_Given records:_

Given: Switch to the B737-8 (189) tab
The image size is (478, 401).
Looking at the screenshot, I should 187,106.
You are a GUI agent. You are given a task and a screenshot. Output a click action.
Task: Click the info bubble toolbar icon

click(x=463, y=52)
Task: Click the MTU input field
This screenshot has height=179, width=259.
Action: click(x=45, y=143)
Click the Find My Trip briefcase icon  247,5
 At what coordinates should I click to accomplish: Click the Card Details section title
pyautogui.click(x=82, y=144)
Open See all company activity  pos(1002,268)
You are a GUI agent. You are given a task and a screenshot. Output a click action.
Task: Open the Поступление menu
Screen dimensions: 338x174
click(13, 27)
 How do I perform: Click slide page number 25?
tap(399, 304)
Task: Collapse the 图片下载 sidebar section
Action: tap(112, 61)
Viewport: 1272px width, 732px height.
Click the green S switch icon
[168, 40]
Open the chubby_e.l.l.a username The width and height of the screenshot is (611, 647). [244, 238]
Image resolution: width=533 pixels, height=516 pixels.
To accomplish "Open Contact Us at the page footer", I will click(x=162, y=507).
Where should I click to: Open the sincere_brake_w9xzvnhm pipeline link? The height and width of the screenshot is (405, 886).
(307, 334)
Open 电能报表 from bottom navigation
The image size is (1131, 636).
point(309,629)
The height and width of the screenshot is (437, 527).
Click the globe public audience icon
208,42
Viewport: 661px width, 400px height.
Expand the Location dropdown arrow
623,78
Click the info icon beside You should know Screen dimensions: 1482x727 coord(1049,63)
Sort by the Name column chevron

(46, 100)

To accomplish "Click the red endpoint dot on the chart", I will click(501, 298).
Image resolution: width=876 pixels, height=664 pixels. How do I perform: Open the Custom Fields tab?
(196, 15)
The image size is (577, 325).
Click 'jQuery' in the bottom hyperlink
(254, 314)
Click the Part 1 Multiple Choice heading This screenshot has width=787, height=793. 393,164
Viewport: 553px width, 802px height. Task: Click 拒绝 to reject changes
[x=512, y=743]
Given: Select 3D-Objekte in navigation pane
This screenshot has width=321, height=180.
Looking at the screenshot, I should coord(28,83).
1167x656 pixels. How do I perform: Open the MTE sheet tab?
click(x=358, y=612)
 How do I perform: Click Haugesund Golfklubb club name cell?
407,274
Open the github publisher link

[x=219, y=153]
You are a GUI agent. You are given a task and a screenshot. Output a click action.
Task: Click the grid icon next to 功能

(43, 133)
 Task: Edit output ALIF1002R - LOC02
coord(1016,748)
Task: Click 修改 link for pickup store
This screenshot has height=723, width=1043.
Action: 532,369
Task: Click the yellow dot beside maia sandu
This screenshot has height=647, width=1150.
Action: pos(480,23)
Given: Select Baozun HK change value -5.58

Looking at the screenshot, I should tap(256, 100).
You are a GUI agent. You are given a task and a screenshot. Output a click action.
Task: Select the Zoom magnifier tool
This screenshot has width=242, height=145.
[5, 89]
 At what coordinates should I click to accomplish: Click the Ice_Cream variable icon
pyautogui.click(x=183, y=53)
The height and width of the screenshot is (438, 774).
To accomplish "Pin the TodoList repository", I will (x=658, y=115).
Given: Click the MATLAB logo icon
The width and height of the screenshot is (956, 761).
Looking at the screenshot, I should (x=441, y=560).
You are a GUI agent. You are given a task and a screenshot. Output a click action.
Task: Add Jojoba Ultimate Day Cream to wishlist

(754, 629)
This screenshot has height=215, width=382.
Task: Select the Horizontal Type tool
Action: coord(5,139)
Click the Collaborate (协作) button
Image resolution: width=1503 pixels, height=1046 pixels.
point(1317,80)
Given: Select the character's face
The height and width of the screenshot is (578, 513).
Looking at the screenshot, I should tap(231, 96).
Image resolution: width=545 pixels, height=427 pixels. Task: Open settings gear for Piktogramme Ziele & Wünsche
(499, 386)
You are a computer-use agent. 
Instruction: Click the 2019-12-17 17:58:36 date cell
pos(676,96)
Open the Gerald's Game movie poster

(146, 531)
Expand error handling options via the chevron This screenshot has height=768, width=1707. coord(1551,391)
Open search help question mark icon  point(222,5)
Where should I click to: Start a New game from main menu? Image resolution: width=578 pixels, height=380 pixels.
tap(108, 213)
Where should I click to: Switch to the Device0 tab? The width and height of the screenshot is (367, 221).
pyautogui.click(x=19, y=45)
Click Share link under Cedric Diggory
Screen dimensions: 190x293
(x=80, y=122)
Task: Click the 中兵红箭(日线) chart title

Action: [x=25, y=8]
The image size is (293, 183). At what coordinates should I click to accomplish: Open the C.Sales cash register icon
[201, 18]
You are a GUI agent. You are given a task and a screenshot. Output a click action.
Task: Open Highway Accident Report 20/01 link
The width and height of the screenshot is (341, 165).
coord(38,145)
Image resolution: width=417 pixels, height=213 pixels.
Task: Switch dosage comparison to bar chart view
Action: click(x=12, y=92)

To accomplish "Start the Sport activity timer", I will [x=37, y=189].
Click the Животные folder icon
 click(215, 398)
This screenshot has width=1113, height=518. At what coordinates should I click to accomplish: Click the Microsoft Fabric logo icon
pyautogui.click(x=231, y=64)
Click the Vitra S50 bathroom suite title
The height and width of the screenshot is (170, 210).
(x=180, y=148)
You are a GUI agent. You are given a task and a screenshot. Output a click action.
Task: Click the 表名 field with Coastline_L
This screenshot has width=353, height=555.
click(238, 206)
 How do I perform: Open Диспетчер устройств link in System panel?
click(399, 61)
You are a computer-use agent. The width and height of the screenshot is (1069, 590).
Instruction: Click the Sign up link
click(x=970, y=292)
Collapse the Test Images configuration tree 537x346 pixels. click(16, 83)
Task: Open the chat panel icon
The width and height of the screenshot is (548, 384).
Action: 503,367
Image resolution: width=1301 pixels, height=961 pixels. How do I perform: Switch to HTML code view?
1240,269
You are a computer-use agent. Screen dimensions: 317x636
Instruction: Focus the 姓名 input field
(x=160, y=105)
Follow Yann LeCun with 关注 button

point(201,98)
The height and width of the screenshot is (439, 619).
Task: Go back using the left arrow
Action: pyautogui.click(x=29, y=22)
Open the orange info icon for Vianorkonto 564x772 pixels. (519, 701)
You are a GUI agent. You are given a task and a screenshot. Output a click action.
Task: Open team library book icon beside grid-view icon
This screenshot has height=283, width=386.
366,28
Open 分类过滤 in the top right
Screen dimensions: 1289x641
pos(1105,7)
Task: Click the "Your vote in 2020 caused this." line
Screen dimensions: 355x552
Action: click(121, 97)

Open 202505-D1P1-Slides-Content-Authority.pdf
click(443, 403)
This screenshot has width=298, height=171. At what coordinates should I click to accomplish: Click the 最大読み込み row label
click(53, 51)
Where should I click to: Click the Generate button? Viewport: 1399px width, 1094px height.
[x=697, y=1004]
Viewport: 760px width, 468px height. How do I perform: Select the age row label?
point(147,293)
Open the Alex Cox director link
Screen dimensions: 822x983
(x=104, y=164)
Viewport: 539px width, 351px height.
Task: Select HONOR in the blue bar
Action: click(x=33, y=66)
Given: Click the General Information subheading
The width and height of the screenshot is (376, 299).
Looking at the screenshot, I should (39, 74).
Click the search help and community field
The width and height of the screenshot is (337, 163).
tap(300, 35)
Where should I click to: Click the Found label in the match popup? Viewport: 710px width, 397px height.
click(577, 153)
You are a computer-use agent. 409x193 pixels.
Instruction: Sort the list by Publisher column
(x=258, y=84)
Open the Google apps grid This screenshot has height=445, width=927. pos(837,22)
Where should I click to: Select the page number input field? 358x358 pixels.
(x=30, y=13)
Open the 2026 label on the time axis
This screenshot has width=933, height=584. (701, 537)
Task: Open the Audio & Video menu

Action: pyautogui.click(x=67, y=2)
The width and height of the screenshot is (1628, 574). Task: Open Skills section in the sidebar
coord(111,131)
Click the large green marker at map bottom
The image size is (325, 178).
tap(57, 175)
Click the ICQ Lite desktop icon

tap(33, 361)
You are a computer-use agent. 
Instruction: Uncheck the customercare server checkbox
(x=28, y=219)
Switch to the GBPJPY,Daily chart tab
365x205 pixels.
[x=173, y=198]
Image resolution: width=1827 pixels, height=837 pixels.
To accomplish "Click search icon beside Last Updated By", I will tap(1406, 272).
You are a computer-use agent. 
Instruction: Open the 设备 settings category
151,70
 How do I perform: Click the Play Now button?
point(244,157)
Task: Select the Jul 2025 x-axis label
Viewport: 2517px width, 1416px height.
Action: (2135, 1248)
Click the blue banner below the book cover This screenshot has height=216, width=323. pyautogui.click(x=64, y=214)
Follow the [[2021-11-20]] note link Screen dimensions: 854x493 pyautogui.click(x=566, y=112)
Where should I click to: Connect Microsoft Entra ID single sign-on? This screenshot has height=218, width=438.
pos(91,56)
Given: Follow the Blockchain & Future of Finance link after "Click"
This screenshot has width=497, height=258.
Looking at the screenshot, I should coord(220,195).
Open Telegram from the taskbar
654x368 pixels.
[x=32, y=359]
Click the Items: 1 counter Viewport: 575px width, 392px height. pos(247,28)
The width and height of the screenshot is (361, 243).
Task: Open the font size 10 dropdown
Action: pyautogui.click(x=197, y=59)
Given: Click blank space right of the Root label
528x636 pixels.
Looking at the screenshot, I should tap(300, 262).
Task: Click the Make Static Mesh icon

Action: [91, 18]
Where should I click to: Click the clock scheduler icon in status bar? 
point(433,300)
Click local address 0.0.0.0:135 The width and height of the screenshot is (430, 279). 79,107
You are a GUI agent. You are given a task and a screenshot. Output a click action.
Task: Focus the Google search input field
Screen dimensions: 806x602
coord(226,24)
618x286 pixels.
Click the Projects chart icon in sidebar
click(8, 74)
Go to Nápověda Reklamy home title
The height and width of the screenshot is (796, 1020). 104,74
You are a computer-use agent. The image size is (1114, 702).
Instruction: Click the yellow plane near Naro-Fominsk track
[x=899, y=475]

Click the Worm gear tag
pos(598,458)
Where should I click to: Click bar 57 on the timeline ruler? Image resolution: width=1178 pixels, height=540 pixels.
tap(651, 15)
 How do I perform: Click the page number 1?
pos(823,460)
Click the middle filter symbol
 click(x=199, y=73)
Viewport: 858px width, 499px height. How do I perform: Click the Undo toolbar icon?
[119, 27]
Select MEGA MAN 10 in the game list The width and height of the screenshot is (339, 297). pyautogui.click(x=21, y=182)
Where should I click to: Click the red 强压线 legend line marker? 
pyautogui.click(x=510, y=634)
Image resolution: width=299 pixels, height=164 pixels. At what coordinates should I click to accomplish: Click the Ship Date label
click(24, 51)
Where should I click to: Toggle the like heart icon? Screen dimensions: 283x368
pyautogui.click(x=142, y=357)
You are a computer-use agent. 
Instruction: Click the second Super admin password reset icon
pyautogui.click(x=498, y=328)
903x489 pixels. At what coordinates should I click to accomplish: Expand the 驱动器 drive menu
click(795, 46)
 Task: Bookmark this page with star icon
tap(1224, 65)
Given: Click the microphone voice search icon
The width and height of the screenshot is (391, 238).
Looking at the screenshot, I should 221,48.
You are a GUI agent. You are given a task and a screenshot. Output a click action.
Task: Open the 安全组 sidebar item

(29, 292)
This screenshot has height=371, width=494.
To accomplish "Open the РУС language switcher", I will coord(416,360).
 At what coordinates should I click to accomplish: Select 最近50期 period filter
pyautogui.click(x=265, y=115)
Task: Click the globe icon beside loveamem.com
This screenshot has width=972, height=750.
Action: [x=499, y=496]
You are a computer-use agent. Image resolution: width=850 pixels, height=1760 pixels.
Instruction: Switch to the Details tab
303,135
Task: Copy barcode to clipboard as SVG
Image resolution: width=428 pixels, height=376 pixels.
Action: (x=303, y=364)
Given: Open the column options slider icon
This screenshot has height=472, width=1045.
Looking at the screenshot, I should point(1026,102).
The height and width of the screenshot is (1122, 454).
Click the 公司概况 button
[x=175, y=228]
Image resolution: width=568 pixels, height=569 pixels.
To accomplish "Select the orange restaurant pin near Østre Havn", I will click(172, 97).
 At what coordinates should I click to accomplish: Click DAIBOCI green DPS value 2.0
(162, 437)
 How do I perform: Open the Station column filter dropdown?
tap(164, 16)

_The problem:_ A single number is required: the count of lines in the data above that include the string "will".

_Response area:_ 7